As well as falling short of their pledges, developed countries didn’t make good on plans to detail the destination and nature of their payments and make them more transparent, the International Institute for Environment and Development said.
“Without transparency about how and when rich countries will meet their climate finance pledges, developing countries are left unable to plan to adequately address and respond to climate change,” Timmons Roberts, a co-author of the IIED report from Brown University in Providence, Rhode Island, said in a statement.
The IIED is a London-based policy research organization founded in 1971 to advise individuals and organizations about sustainable development. It made an assessment of what each nation’s fair share of the aid would be, since there was no breakdown in 2009 of who would pay what. The IIED’s estimates are based on the historical emissions of the nations and the size of their economies.
Only two out of 10 donors assessed by the IIED -- Norway and Japan -- paid out their “fair share,” according to the research, which collated data taken from reports submitted to the UN Framework Convention on Climate Change through May 2012. It didn’t include promises from the EU, Canada and New Zealand for an additional $3.9 billion or a U.S. commitment to pay an unspecified amount of aid during the period.
Only Switzerland was deemed to have passed a test of transparency in its payments.
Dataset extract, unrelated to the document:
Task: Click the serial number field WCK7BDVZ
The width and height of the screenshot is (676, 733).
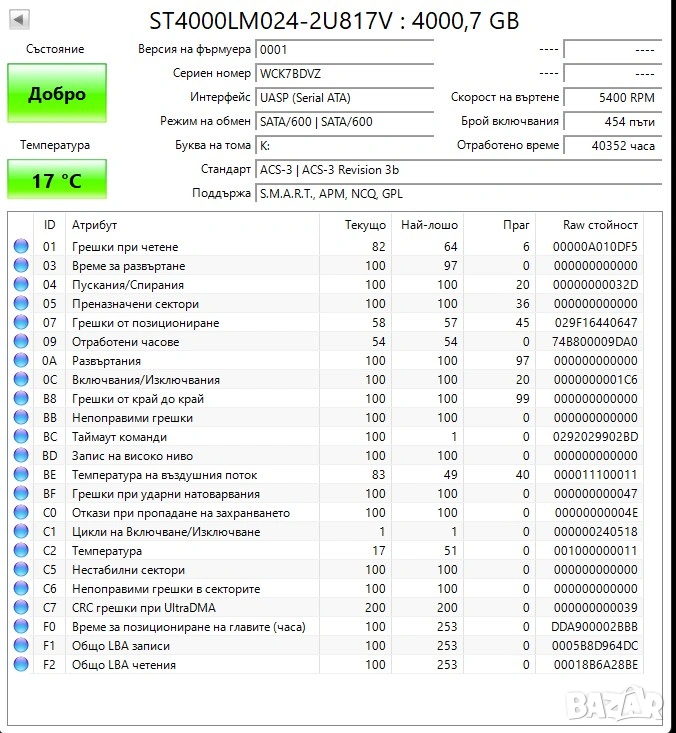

Metrics for transparency include spelling out what projects were funded, where they are, whether the aid is in loans or grant form and whether the money is destined to fighting climate change, known as mitigation, or defending against its effects, which the envoys call adaptation.
According to the IIED report, Japan led commitments with $9.6 billion, followed by the 27-nation European Union with $6.4 billion, the U.S. at $5.1 billion and Canada with $1 billion. Norway paid out $710 million, which the study estimated was almost five times its share.
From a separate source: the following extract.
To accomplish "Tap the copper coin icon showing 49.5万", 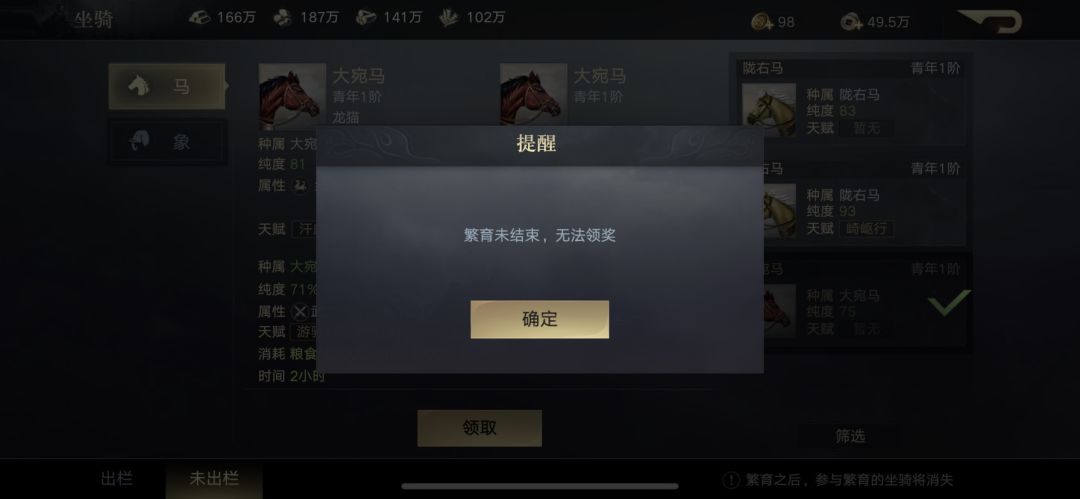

Artur Runge Metzger, lead climate negotiator for the European Commission, said the EU has now come up with its final tranche of aid, bringing the bloc’s total to 7.2 billion euros ($9.3 billion).
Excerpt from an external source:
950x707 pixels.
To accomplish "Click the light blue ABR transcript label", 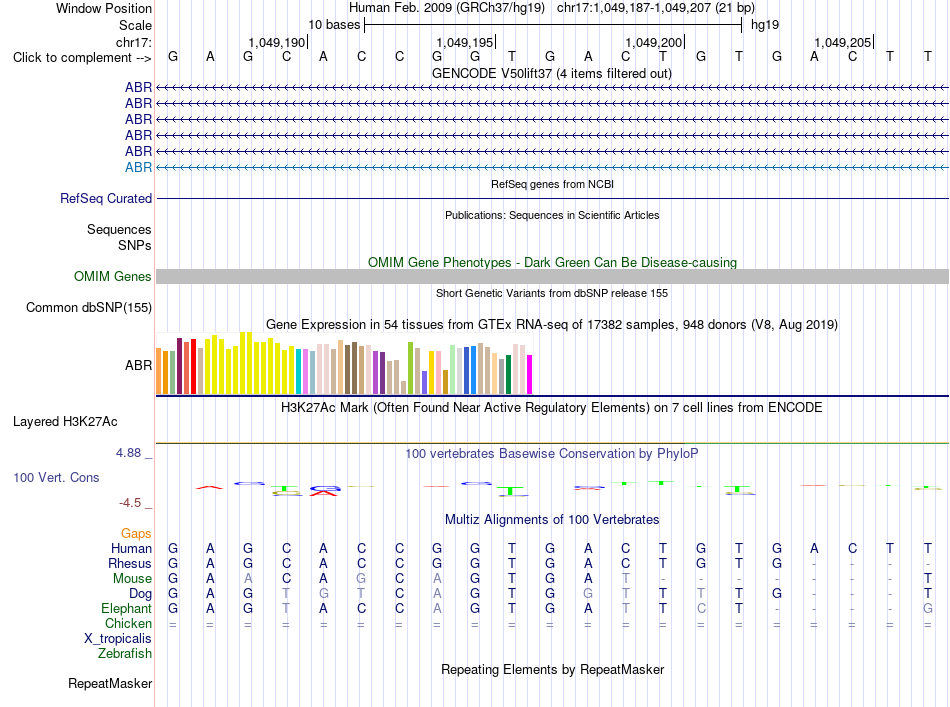I will [x=139, y=167].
“We certainly have fully delivered on fast start finance and honored our commitments,” Runge Metzger told reporters yesterday in Doha. “That’s not a small achievement, particularly if you take a look around in Europe at the public finance situation we’ve been facing for a number of years,” he said, a reference to budget cuts across the region.
Even so, one of the eight “unmet promises” described by the IIED report is that the aid should be “new and additional,” over and above existing aid budgets when the promise was made at the UN talks in Copenhagen in 2009.
If the money were new, it would be reflected in higher aid budgets, according to the study. It cited a report by the Organization for Economic Cooperation & Development, which found aid budgets by OECD nations rose by $11.7 billion between 2008 and 2011. That covered all aid, for all purposes, including health and education.
Other unmet pledges include a failure to direct sufficient funding to the most vulnerable nations, an unequal division of payments that favored mitigation projects over adaptation, and a failure for all of the support to come in the form of debt-free finance.
“It is past time to meet the long-agreed principles: new and additional, predictable, and adequate climate finance,” the authors wrote. “Beneficiary nations are gravely concerned that fast-start finance must not be money reallocated from previous promises on basic needs, such as health and education.”